=== What to produce ===
The entries are to be duplicated exactly, though any picture in them must be omitted.

=== Saved data entries ===
┄┄┄┄┄┄┄┄┄┄

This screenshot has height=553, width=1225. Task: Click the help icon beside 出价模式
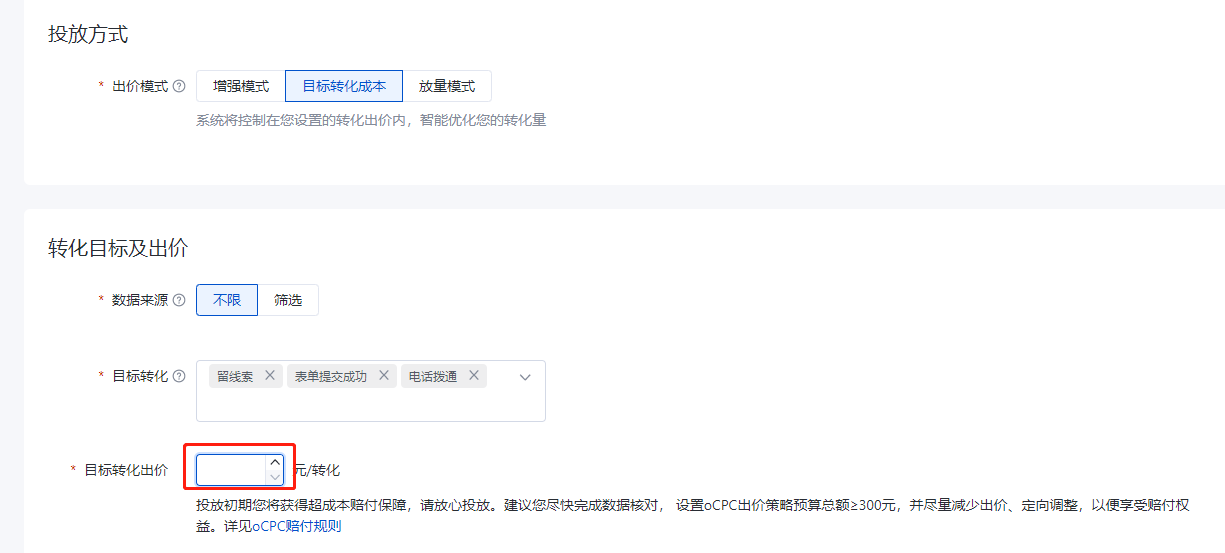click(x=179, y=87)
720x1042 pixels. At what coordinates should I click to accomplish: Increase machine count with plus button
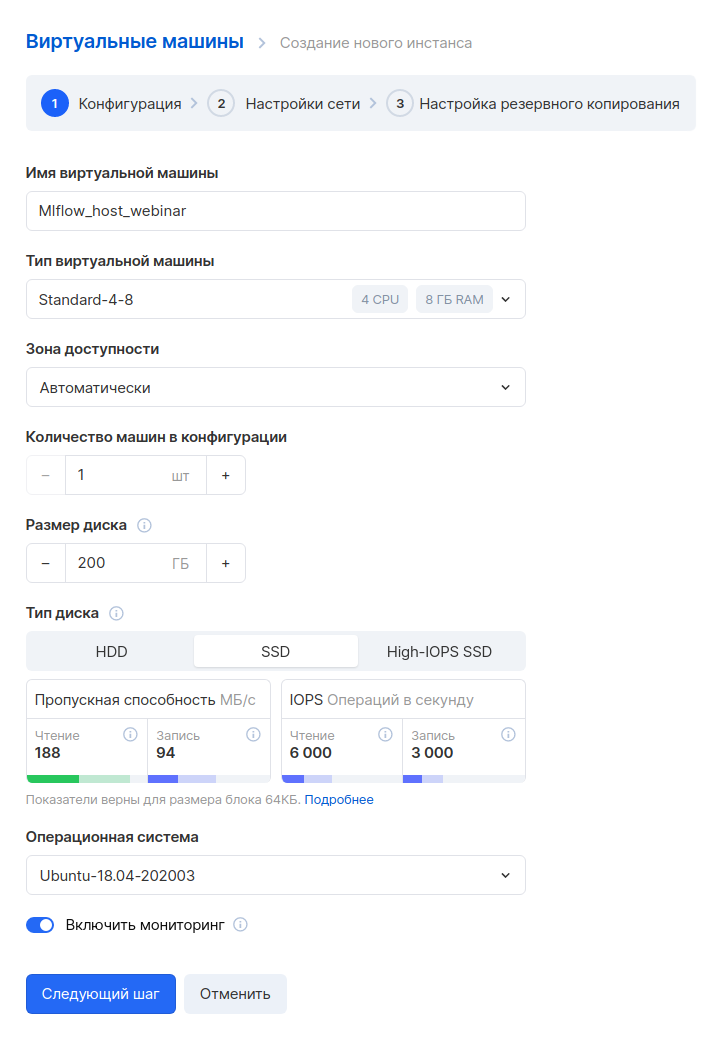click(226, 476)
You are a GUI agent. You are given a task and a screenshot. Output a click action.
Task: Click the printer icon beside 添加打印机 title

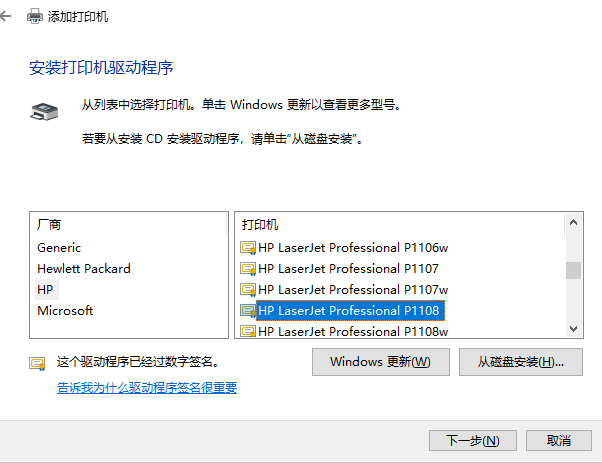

┄┄┄┄┄┄┄┄┄┄

=== Completed exercise ===
This screenshot has height=553, width=1225. Task: Click the help icon beside 出价模式
click(x=179, y=87)
720x1042 pixels. At what coordinates should I click to accomplish: Increase machine count with plus button
click(226, 476)
You are a GUI agent. You are given a task and a screenshot. Output a click action.
Task: Click the printer icon beside 添加打印机 title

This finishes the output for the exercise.